The following day, we were lucky enough to catch the arriving ferry on the island’s beach and rent bikes for the day. (Be warned that the island staff and rangers are not responsible for renting bikes, so if you don’t catch the ferry captain during one of his daily stops, you are $*%# out of luck.) The bikes were $16 dollars each per day, and completely worth the money. We pedaled off excitedly toward Plum Orchard Mansion, the extravagant home of one of Andrew Carnagie’s nine children, and made it to the mansion just in time to receive a free tour. The tour guide was extraordinarily friendly, gracious, and informative. We visited the family’s indoor cricket court, heated swimming pool, many bathrooms with indoor plumbing (an unusual luxury at the time, even for the richest American citizens), extensive laundry rooms and servant’s quarters, and lavish dining halls with hand stenciled wall decor. The tour and the mansion itself were captivating, to say the least.

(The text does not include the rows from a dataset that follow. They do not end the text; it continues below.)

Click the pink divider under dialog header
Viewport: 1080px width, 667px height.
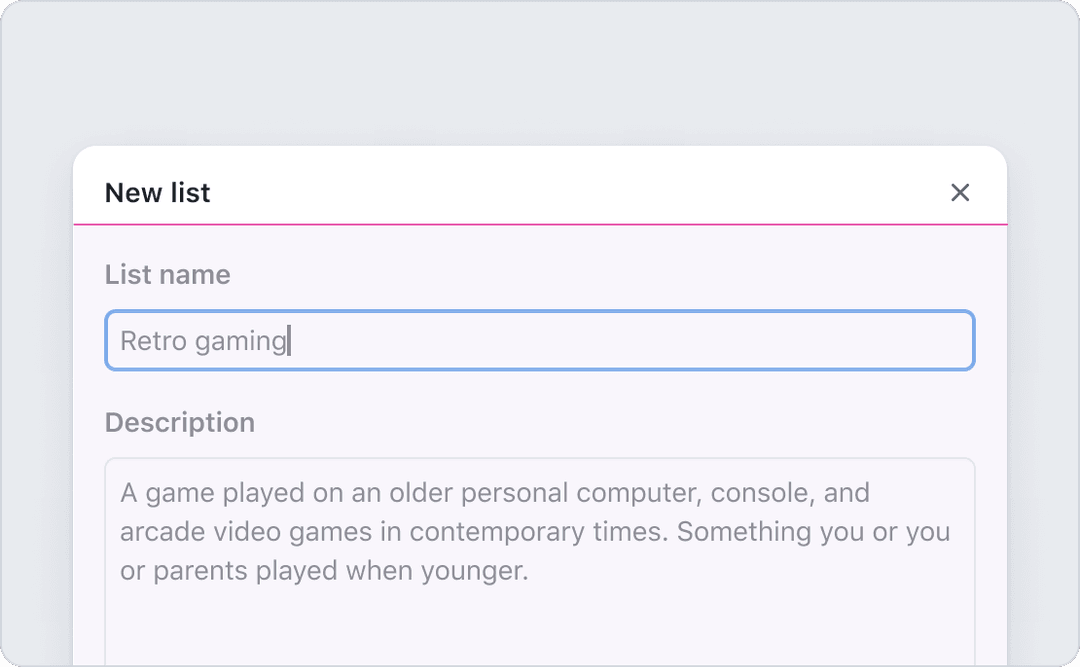539,224
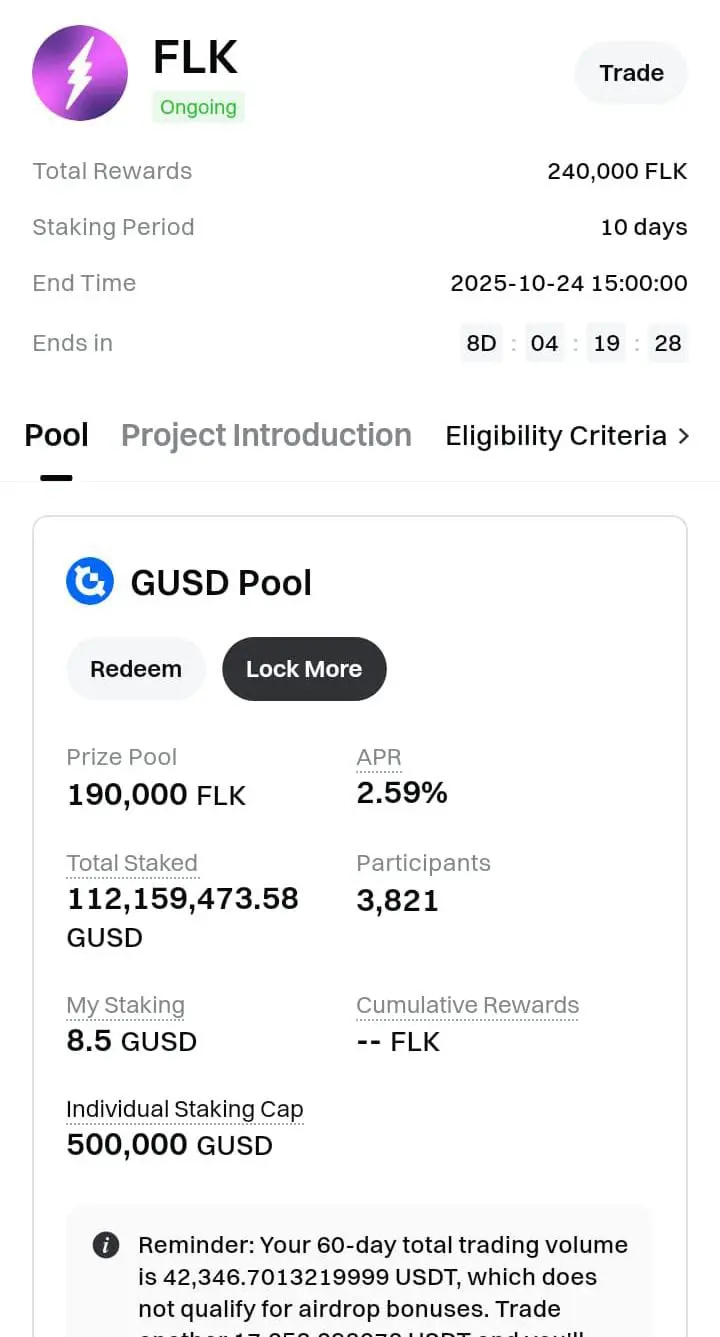
Task: Click the days box in the countdown timer
Action: coord(481,343)
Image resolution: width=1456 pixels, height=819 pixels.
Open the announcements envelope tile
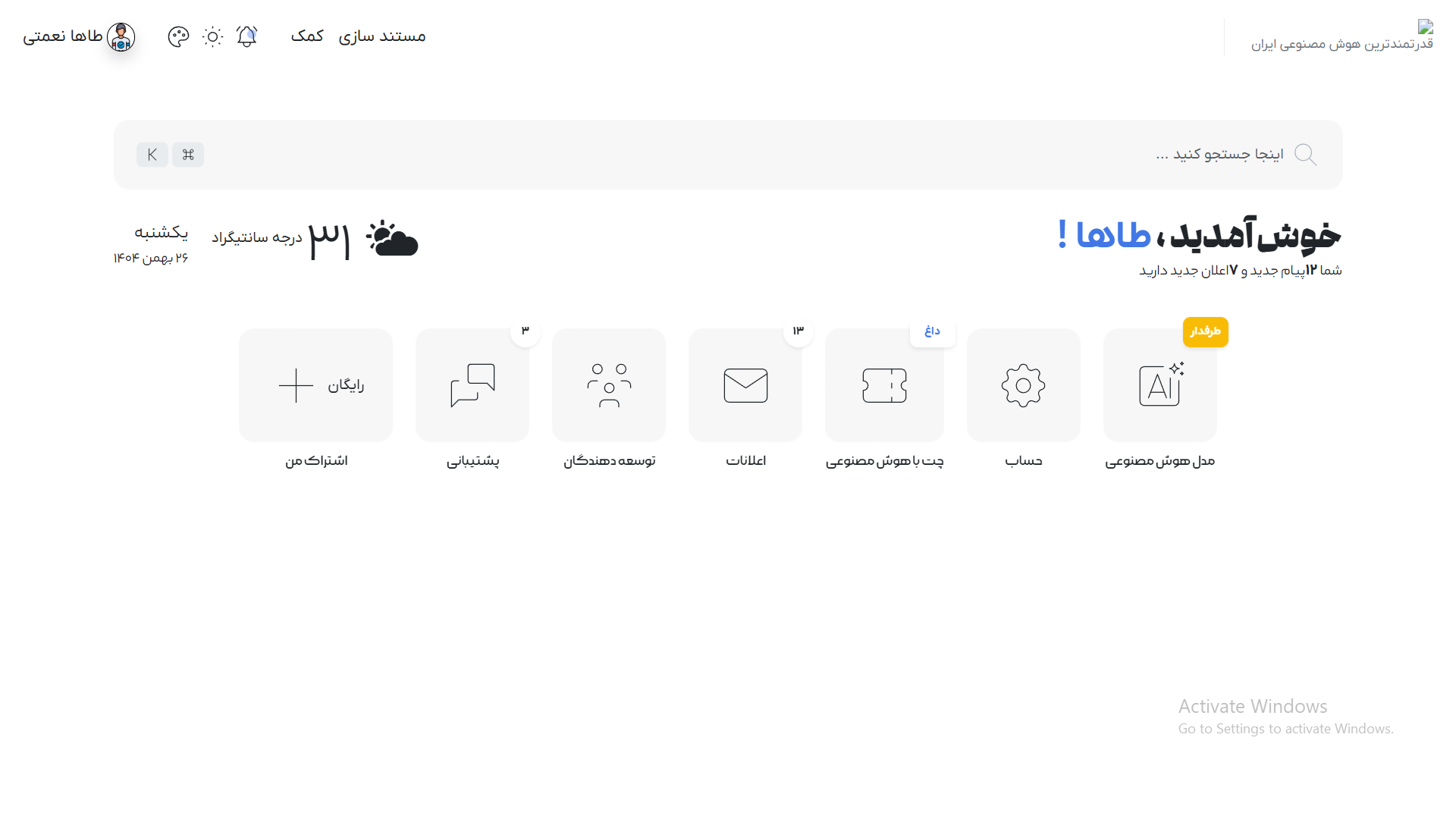(745, 385)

Bicycling back to the campsite, we took the route of the beach. We were instructed upon renting the bikes not to ride them on the seashore, but a ranger later confided in us that no one really cared all that much, and the ride would be much more pleasant. After hours of bouncing along rough, unpaved roads, the smooth, sandy shoulder of the sea was delightful. We stopped periodically to hunt for seashells, also finding serpents skin, jellyfish, sting rays, and coral that had washed upon the shore.

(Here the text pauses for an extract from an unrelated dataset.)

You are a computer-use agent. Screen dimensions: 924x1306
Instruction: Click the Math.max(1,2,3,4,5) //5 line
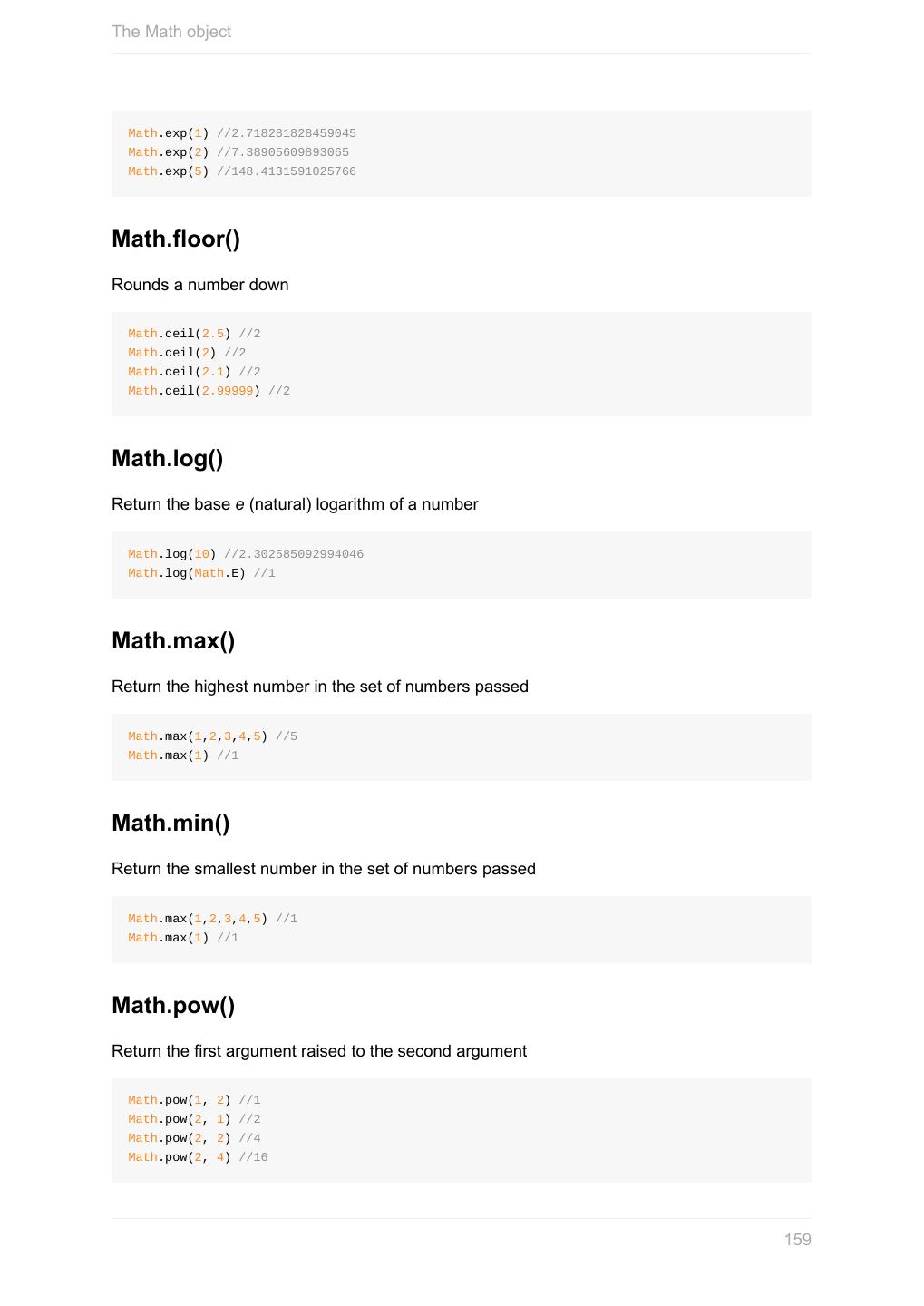[x=212, y=736]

We arrived back at the campsite just as dusk was settling, and hurried to light the kindling for a bonfire. For dinner that night we had hobo stew that Daniel had prepared at his house. Hobo stew is the fond nickname for a hodge podge of vegetables, spices, meats, and/or cheeses thrown raw into aluminum and cooked over a bonfire. It is perfect for starved and exhausted campers, because it is hearty and flavorful, and takes almost no time to cook on site. This particular “stew” was comprised of yellow squash, ochrea, blanched potatoes, corn, cheese, ample butter, and a variety of spices. Although the cheese and corn were perishable items, they had been stored in a small cooler, packed in with frozen hotdogs, and had remained at a safe-to-eat temperature.
After we had eaten (encountering, during our meal, the glowing eyes of at least four envious raccoons), we strolled to the beach to gaze up at the stars. We spread the blanket on the sand and huddled close– the beach was much closer than the back-wilderness because its flat terrain was not shielded from the wintry winds. Fortunately, we had brought some champagne, so with a sip, a gulp, a bubble, and a fizz, we warmed our chests and our bellies while counting constellations.
The next morning, we groggily packed our belongings and headed back to the seashore to await the morning ferry. Our shoulders slumped, imagining returning to our lives in the city– the smog clouded air and noisy whir of traffic. But we know now of a secret paradise, and we are waiting for the chance to escape again to it’s deep green forests and deserted shores.